Today I heard from a Turkish analyst that the Chinese tank engines were extremely unreliable. He claimed their average lifespan was less than 1000 hours. The said analyst is a knowledgeable and respected person so I don't think he is lying. But I think he is misinformed as I couldn't find evidence supporting this. Do any of you have knowledge?
I'll try a different angle because I think you are painting yourself into a corner with your thinking:
Here's a comparison of tank engines relevant to my home region in eastern Europe - W92, 6TD and MB873 are diesel engines, AGT-1500 and GDT-1250 are gas turbines:
The term "lifespan" in the context of tank engines should be understood as "
service time before rebuild". All tank engines are designed with a specific time at specific thermal loads before chemical and physical wear on components greatly increases failure rate. That lifespan is a calculated design parameter.
Depending on your strategy you design cheap short-lived engines or expensive long-lived engines. In the context of warfare neither is a "bad" or "good" choice as long as for every engine with 2x the lifespan at 2x price you have two engines with 1x lifespan at 1x price.
There is another design parameter of "
mean time between failure" which is more important for operational and tactical considerations. This parameter often limits the practicality of building stronger engines using the same technology if the increase in power comes at the cost of their reliability because while it is not a problem to change engines during rotation of tanks out of battle it is a critical problem if the "better" engine has a higher mean failure rate causing it to fail while in combat.
This causes tank engine development to have stepped evolution. More powerful engines are not introduced unless their mean time between failure remains within acceptable bounds and because failure rate is correlated highly with energy generated those increases of power usually are connected with new designs that improve reliability as well as power output.
However while new designs can have better parameters they require re-tooling and re-training of technical crews and they require stocks of spares for continued operation. If you swap engines in an active unit you need to swap engines in reserve units and reserve materiel stocks and have to re-train active duty soldiers and reserves.
Modernizing tanks is always about modernizing fleets of tanks and their operators because there is so much interchangeability between vehicles and people that anything less disrupts the entire ecosystem.
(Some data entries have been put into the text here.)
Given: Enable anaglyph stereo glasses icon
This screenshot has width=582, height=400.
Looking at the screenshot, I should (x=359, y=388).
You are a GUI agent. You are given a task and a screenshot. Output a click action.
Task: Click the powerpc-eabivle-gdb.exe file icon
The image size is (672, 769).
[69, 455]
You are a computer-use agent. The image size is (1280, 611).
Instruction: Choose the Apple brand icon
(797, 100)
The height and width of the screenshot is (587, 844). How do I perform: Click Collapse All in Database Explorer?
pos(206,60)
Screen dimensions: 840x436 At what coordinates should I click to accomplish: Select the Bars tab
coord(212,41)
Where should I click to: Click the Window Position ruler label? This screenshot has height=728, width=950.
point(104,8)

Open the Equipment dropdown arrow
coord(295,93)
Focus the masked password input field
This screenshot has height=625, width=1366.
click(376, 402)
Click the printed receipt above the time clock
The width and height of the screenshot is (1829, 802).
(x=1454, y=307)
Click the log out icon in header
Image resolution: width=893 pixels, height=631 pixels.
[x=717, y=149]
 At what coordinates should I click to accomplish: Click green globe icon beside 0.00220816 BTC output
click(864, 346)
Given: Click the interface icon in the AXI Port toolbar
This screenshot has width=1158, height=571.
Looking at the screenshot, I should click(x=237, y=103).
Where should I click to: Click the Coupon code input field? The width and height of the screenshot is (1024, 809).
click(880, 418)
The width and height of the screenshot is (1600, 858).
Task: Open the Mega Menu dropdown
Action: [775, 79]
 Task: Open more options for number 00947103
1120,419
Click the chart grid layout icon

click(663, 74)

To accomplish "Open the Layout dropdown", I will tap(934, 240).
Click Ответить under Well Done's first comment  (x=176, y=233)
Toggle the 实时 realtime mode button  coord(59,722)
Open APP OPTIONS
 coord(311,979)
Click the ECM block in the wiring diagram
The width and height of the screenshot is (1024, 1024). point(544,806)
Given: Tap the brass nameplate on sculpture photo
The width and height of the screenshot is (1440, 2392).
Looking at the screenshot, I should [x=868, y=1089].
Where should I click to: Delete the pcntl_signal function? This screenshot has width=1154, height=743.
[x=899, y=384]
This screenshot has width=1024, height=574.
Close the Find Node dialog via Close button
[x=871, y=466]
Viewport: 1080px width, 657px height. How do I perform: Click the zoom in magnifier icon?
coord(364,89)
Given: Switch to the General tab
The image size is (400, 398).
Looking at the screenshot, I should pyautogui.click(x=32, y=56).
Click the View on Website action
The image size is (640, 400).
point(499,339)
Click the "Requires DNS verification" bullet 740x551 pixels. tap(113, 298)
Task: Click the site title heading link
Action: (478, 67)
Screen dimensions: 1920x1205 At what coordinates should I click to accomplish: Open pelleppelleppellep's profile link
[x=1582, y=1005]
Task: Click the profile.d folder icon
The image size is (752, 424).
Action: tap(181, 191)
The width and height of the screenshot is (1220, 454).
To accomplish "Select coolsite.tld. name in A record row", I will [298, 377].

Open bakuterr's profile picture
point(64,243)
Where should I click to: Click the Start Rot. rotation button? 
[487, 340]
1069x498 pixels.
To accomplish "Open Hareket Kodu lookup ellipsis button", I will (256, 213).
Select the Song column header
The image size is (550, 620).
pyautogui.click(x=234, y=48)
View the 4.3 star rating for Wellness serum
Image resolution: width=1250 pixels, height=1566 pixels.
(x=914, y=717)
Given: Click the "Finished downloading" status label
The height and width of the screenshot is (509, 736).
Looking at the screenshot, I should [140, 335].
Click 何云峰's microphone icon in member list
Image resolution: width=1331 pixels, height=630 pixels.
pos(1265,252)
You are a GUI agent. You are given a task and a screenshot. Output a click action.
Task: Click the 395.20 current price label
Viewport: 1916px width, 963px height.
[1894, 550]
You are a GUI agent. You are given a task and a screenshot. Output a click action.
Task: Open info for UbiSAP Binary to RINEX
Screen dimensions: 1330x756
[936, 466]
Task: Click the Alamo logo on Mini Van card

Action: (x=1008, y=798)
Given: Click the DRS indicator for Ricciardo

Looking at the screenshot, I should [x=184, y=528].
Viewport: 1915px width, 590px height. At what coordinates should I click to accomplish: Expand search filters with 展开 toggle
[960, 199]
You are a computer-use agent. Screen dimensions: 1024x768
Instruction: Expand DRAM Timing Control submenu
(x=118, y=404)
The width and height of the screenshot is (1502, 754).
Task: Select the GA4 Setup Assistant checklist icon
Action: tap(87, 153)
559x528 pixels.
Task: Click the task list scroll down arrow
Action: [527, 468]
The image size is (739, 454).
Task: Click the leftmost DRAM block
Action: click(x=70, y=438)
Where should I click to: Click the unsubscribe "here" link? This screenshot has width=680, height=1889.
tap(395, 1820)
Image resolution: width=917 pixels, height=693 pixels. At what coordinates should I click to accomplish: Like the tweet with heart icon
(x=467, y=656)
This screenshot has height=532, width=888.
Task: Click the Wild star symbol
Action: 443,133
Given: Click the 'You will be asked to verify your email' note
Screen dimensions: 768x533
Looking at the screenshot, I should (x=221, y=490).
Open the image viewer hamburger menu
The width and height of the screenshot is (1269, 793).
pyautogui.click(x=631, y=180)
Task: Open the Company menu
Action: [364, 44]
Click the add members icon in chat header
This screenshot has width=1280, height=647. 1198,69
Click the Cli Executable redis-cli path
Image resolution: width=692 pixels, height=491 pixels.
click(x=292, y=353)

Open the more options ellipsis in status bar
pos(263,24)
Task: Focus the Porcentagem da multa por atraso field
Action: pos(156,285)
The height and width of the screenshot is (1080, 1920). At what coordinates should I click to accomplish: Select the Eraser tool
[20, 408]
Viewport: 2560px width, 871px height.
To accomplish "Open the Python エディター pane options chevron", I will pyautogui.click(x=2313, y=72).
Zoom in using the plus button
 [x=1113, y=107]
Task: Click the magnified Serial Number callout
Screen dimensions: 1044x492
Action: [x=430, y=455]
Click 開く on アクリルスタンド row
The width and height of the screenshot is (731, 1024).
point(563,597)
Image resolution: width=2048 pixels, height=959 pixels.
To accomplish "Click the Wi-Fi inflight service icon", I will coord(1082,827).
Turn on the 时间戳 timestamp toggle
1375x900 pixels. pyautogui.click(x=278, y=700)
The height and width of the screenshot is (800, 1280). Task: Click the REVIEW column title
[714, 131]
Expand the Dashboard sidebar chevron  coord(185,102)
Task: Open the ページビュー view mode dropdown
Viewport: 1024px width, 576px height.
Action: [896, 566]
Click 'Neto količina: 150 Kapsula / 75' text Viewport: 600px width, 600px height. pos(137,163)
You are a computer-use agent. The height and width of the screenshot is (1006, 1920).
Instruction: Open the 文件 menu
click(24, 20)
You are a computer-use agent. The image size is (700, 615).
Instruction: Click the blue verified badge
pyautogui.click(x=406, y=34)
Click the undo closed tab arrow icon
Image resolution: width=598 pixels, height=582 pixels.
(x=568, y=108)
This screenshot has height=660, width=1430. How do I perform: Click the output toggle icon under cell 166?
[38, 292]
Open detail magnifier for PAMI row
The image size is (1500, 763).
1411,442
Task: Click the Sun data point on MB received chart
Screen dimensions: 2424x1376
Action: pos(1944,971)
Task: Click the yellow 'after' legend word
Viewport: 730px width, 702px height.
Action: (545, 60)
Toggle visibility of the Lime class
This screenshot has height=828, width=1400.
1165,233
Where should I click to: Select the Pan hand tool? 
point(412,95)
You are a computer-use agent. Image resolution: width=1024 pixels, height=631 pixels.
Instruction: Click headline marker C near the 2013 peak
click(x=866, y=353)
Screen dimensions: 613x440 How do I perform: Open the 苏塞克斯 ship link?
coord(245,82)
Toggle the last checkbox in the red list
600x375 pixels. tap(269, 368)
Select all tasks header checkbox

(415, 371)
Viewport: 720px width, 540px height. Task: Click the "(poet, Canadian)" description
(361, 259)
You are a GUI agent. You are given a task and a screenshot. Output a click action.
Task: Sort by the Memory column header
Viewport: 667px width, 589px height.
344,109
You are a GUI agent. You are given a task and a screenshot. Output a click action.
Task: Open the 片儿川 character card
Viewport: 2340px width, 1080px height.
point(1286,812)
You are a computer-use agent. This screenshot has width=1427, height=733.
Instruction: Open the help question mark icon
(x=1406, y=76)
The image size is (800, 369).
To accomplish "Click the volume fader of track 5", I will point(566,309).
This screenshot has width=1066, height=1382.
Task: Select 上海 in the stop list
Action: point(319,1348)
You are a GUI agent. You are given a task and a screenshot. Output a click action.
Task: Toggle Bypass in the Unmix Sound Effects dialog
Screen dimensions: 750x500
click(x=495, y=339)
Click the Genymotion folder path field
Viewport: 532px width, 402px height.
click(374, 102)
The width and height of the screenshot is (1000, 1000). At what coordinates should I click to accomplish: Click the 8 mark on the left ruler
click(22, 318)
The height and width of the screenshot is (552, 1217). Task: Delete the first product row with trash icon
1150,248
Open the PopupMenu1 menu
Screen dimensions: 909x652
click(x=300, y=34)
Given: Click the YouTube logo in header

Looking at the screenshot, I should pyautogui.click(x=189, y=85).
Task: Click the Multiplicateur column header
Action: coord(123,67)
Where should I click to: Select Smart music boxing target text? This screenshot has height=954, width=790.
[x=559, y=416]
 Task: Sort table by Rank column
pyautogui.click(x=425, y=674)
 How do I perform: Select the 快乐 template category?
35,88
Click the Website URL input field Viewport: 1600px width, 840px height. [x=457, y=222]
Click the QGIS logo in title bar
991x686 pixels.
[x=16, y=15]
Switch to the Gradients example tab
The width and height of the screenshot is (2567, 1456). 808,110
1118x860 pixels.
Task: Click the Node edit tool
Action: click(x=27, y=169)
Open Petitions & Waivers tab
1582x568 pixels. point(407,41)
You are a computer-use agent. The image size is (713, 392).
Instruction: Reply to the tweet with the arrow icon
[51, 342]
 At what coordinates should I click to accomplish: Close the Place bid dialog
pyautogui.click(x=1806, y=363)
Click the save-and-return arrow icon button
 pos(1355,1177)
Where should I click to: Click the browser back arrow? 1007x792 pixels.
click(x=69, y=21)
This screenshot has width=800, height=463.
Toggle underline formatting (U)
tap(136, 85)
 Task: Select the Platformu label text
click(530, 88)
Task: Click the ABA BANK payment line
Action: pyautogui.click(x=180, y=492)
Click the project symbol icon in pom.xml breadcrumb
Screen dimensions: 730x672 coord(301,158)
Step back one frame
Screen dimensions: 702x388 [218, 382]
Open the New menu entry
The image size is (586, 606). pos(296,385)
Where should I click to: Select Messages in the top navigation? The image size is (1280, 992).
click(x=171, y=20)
German tanks in WW2 are the best case study of what not to do. China seems to be going the Soviet way which is undeniably crude but proven to work.
Soviet designs were deliberately designed with lower lifespan to reduce cost because Soviet planners continued their approach from WW2 of designing the engine around the lifespan of a tank. Soviet strategy called for mass production of tanks and assumed mass losses (all causes) so long-lasting diesel engines were not necessary. Because in Soviet Union resources for production and fuel were plentiful there was no reason to economize their efficiency nor the efficiency of production. There was also no reason to improve efficiency of engines because Soviet union deliberately chose to build more of smaller and lighter tanks which automatically meant lower energy requirement. This is why Soviet designs stayed at a lower technological level than their western counterparts.
At the time China benefited from both the mass production/deployment strategy as well as from lower technological requirement as it was only beginning to industrialize. When USSR collapsed China suddenly lost its main land threat and with that the pressure on modernization of land force shifted. Even now modernization of tanks is not the biggest priority because tanks are not the kind of weapon that most people imagine them to be.
Tanks are breakthrough weapons, and in particular they are the weapon used after the breakthrough occurs and your forces can exercise maneuver in the the enemy's rear. That is when tanks shine on the battlefield. Other than that they are not very useful on their own and are vulnerable to logistical disruption. An immobile tank is a neutralized tank and it is much easier to immobilize a modern tank than to destroy it.
Which is why it is not a bad decision to forgo intensive development of better tank engines if you can keep the tanks running with worse engines. Communications, targeting and ammunition are of much greater importance. In terms of mobility transmission and suspension provide leaps in capability. Transmission is responsible for acceleration which is all about moving in and out of position. Suspension provides stability for targeting and protects the crew from being rag-dolled to death. Better lifespans for engines mean primarily one thing - the tank can get bigger than 55t. Because that's the parameter which correlates with why MB873 is such a good engine. The lifespan is not the goal but a
by-product of the engine parameters which produce high energy output, high peak and mean power and tolerable thermal loads. Those are much more important when the tank is as heavy as Leopard 2 and has mobility required of Leopard 2. That mobility requirement was caused by the staggering
numerical and technological superiority of Soviet armor. Germany had no other option. They had to equalize with a ridiculous dash in combat capabilities and absurdly high reliability.
China doesn't.
This is also why when recently Russians modernized their T-72B fleet they focused on new radios, thermal cameras and new ammunition. Tanks are not jet fighters. They don't fight duels one-on-one like in the movies. They work in packs and either pin enemy forces in position like in chess/go so that artillery can wipe them out or raid the rear where nobody has good anti-tank weapons and so they have to disperse or flee disorganizing the entire logistical network.
Hope this helps.
As a parting note - always consider the context before considering the contents of the message.